Insulting or demeaning words and labels were often the precursors to openly hostile treatments. The most notorious case of violence towards Indian workers was "the Bellingham riot" of 1907. Starting in 1903, bands of Punjabi workers, mostly Sikhs from Canada, had arrived in this city in the state of Washington to work in lumber and railroad industries. By the time the riot broke out, there were several hundred Sikhs living in Bellingham's "Hindoo alley". Resentment against these hard-working but low-paid men and women ran high, and one night in September 1907, a mob of several hundred white people attacked the residents of the "Hindoo alley", drove the Indian workers and their families out of their homes and looted their properties. Some 125 Sikhs were physically pushed out of the city and 400 were jailed by the police under the guise of "protective custody". Within a matter of days Bellingham was totally free of Indian laborers. One white resident was reported to have gloated that the Indians had been "wiped off the face" of Bellingham. As the displaced Sikh laborers moved to other towns in Washington, Oregon and California, they faced similar resentment from the local people, and in some instances, suffered violence as well. These hostilities continued for many years until these hard-working Sikh workers secured grudging acceptance from their local communities.
Segregation was the indignity imposed on another group of Indian settlers. Some twenty to thirty years before the bands of Sikh workers began to arrive in the US, a couple of hundred Bengali Muslim silk traders had settled along the East Coast and in several southern cities like New Orleans and Atlanta. These chikondars and their stories had received little publicity before the book, BengaliHarlem, was published in 2013. Unlike the Sikh workers in the West Coast in the early twentieth century, these "Hindoo" traders did not face significant social resentment or opposition. In the communities where they settled, they were mostly treated as exotic foreigners and as objects of curiosity. However, Jim Crow rules and etiquette forced them to live in black or colored neighborhoods, and marrying white women was prohibited. Not surprisingly, most of these chikondars ended up marrying women of color and raising their children in mixed race households with divided religious affiliations.
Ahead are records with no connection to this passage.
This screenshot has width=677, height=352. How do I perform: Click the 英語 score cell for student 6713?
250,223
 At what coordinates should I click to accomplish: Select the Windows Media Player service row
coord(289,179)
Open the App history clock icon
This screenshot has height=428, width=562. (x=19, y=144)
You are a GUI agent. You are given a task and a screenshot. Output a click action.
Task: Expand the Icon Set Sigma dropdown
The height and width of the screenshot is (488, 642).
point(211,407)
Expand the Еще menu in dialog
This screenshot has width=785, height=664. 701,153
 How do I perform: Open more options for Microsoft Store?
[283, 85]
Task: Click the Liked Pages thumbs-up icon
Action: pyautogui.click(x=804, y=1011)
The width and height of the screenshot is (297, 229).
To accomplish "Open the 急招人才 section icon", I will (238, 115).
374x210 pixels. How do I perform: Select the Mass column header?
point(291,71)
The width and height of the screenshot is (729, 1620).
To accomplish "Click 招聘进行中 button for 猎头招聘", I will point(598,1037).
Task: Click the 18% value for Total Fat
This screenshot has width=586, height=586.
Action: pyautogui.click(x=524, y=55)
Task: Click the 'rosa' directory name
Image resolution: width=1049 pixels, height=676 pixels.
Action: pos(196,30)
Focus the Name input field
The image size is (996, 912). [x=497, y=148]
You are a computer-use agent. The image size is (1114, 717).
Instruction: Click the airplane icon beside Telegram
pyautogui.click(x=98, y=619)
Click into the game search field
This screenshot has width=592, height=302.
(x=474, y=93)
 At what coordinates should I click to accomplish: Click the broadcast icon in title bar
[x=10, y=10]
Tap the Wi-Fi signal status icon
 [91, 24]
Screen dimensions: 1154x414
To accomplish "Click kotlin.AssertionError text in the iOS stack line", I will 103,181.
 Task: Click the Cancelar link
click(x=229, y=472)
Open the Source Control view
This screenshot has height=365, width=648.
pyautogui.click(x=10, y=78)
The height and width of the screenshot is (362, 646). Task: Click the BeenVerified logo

These chikondars were probably able to escape the hostility and violence that confronted the Sikh workers years later because they did not arrive in large groups nor did they build prominent places of worship like the Sikhs. (Note that for many decades, people from the Indian subcontinent were called "Hindoos" even if they were Muslims or Sikhs or Christians.)
Inter-racial marriage was socially frowned upon and legally prohibited for a long time. For example, the marriage of B. K. Singh to the 16 year old daughter of his white tenant caused a huge uproar in Arizona in 1918. Owning real estate was also a major challenge for our predecessors. Land and home ownership was possible for an Indian only if he married an American citizen which was, of course, prohibited under anti-miscegenation laws!
Some Indian intellectuals and students had to live under a constant threat of deportation. Until independence in 1947 all Indians were British subjects, and many of the Indians living in the US were considered by the British rulers as dangerous freedom-seeking criminals. The long arm of the British Intelligence reached into the U.S., thanks to the strong alliance between America and Great Britain. As a result, the British had full support of the American government in spying on Indian students and intellectuals living in the US and in deporting the "undesirables" to India.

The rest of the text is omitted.